The Times severely blamed the Government for leaving the Turks in Constantinople; it maintained it was not too late to reconsider their decision; and it asked that Constantinople should in some way be placed under international control.
The Daily Chronicle also stated that it would have been better if the Turks had been evicted from Constantinople, and expressed the hope that at any rate public opinion would not forget the Armenian question. At the same time—i.e., at the end of February, 1920—American leaders also asked that the Turks should be compelled to leave Constantinople, and a strong Protestant campaign started a powerful current of opinion.
On Sunday evening, February 29, a meeting of so-called “non-sectarians” was held in New York, with the support of the dignitaries of St. John’s Cathedral.
The Bishop of Western Pennsylvania, after holding France responsible for the present situation because it owned millions of dollars of Turkish securities, declared: “Though I love England and France, we must let these two countries know that we will not shake hands with them so long as they hold out their hands to the sanguinary Turk.”
Messages from Senator Lodge, the presidents of Harvard and Princeton Universities, M. Myron, T. Herrick, and other Americans of mark were read; asking President Wilson and the Supreme Council that the Ottoman rule in Constantinople should come to an end. Motions were also carried requesting that the Turks should be expelled from Europe, that the Christians should no longer be kept under Moslem sway, and that the Allies should carry out their engagements with regard to Armenia.
Another movement, similar in character to the American one, was started in England at the same time.
The Archbishop of Canterbury, with the other Anglican bishops and some influential men, addressed a similar appeal to the British Government.
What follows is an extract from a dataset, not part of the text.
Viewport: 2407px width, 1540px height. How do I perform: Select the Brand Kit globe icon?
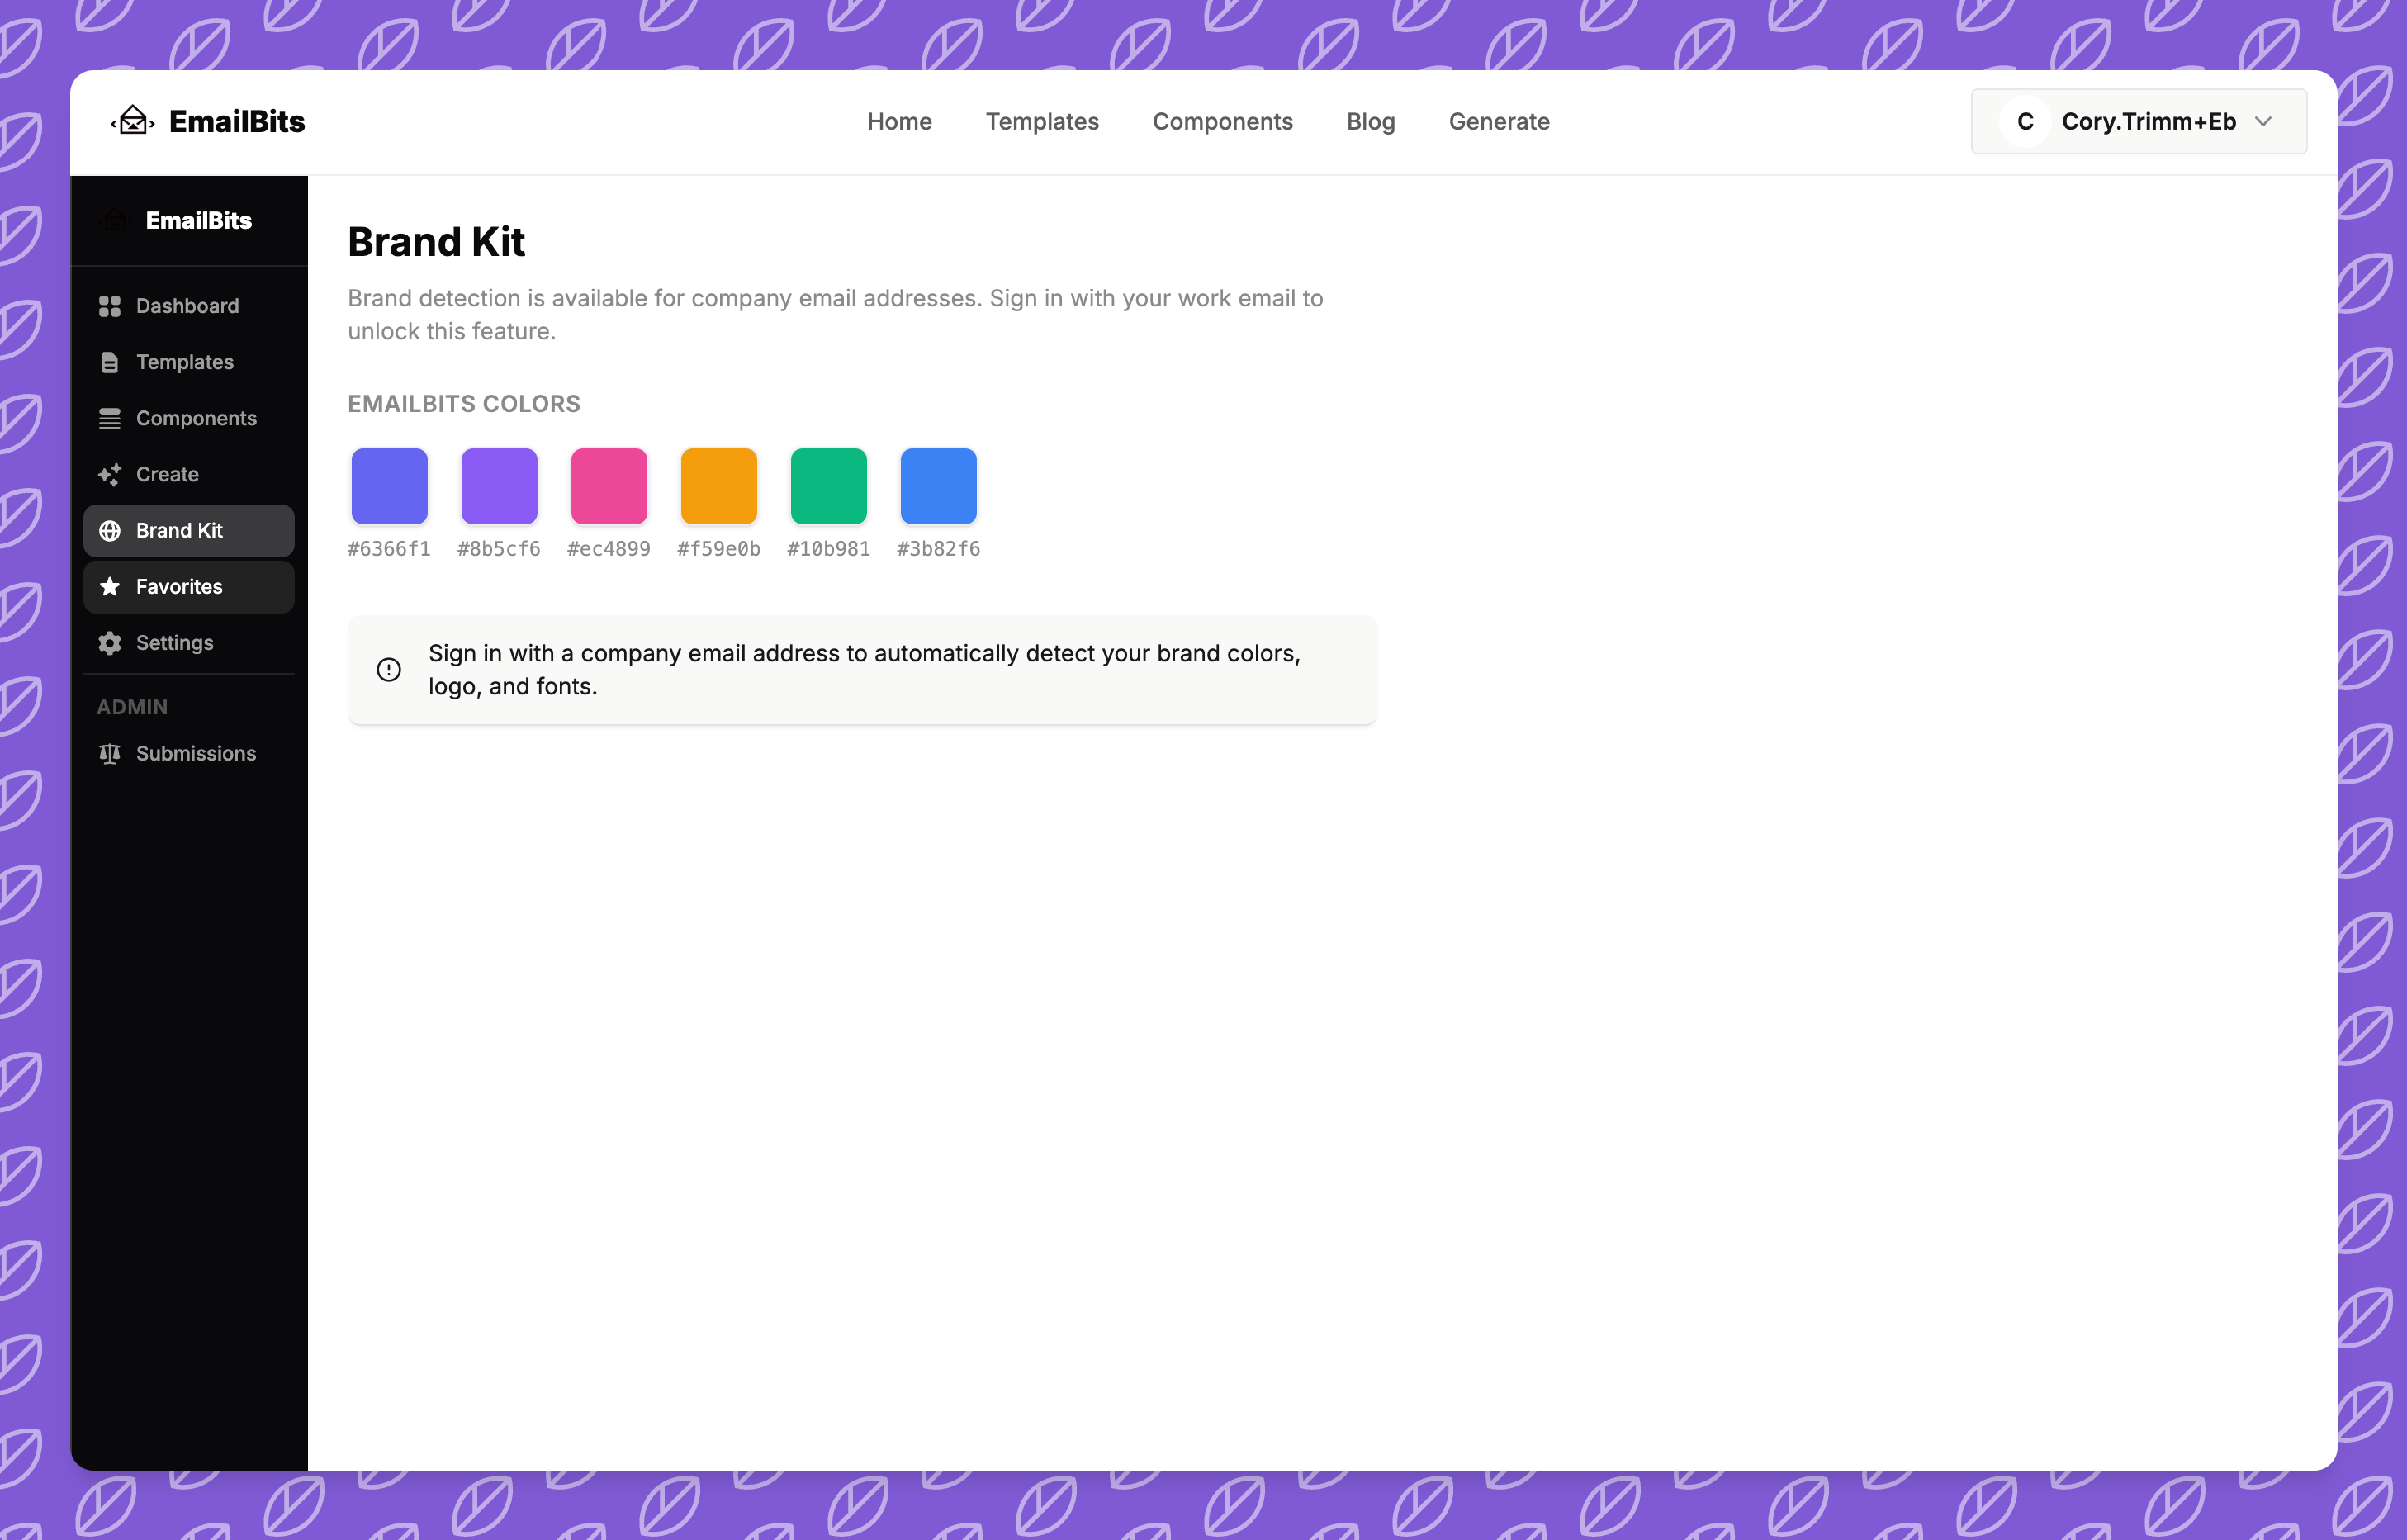(x=110, y=530)
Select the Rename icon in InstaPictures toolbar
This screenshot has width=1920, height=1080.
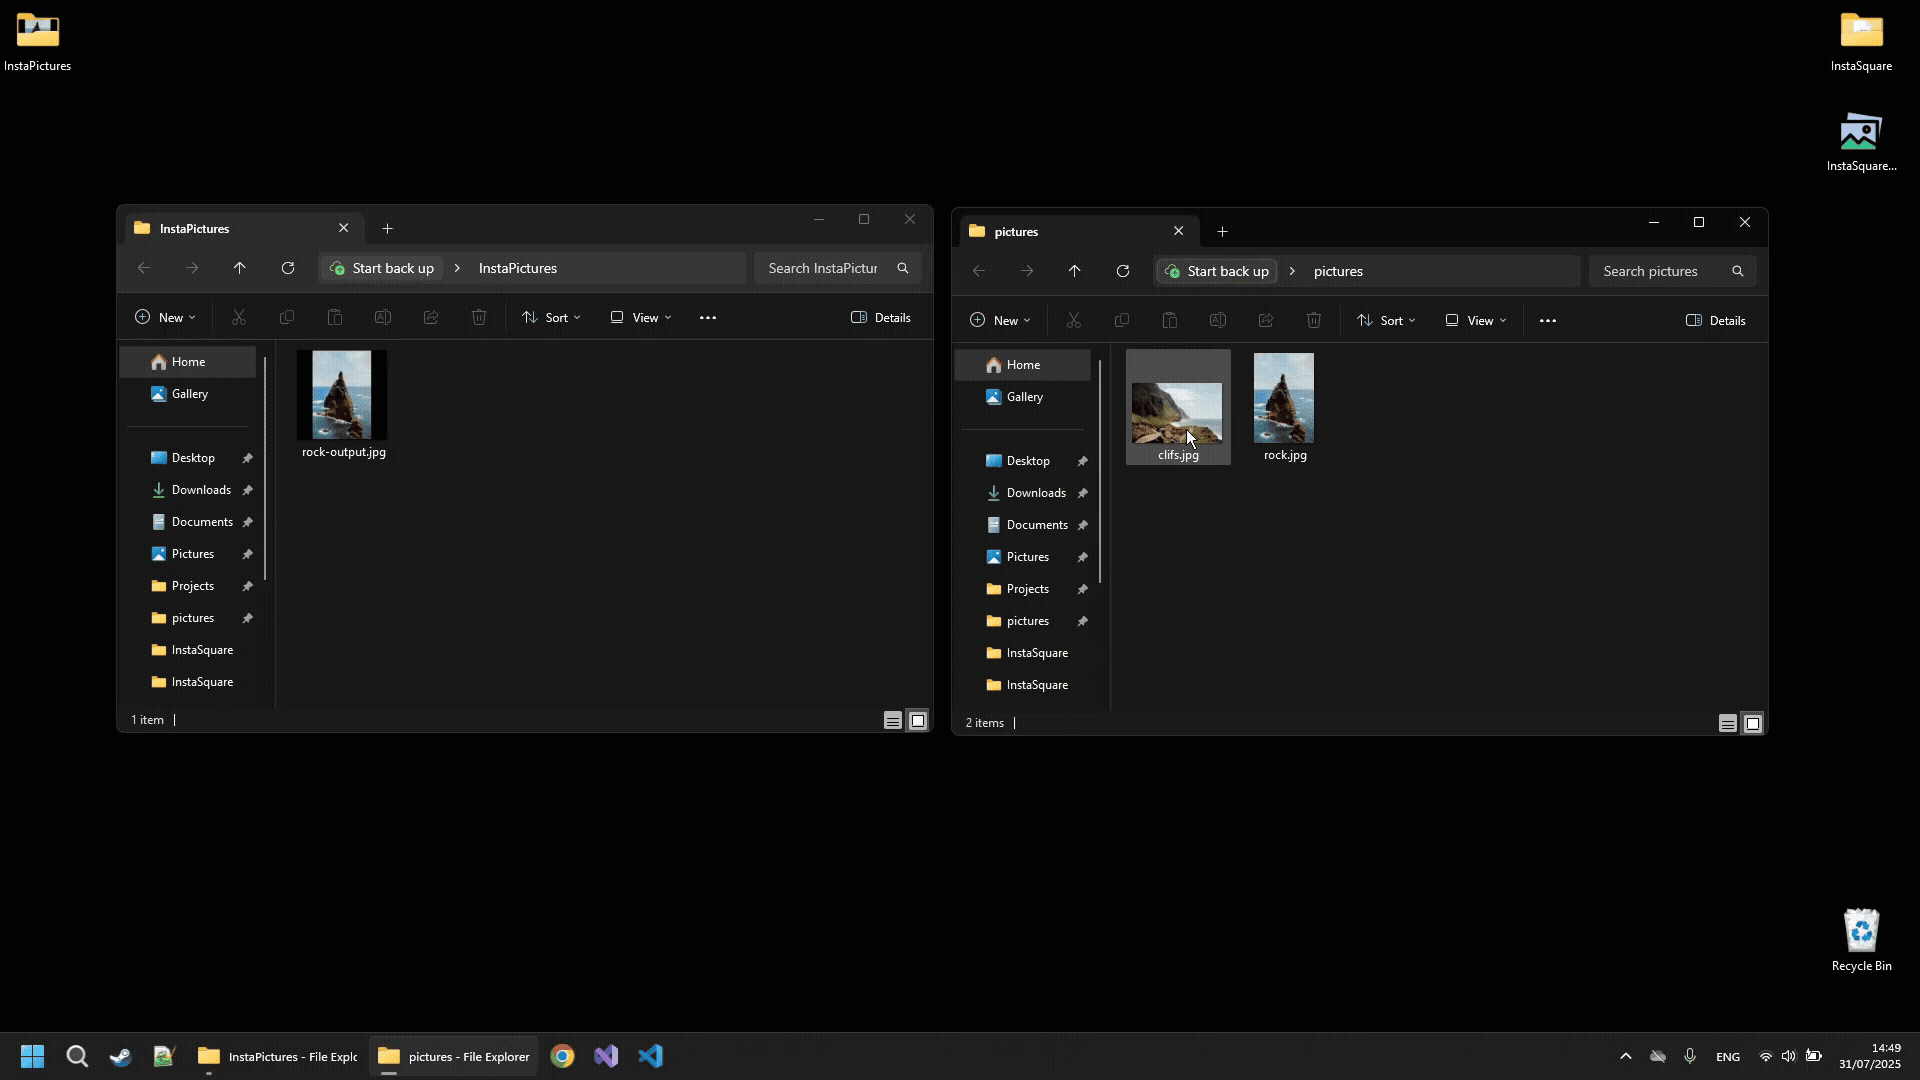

Twelve bishops belonging to the Holy Synod of Constantinople sent a telegram to the Archbishop of Canterbury, entreating his support that no Turk might be left in Constantinople. In his answer, the Archbishop assured the Holy Synod that the Anglican Church would continue to do everything conducive to that end.
The Bishop of New York also telegraphed to the Archbishop of Canterbury on behalf of about a hundred American bishops, to thank him for taking the lead in the crusade against the retention of the Turks in Constantinople. The Archbishop replied that he hoped America would assume a share in the protection of the oppressed nationalities in the East.
The personality of the promoters plainly showed that religious interests were the leading factors in this opposition, and played a paramount part in it, for the instigators of the movement availed themselves of the wrongs Turkey had committed in order to fight against Islam and further their own interests under pretence of upholding the cause of Christendom.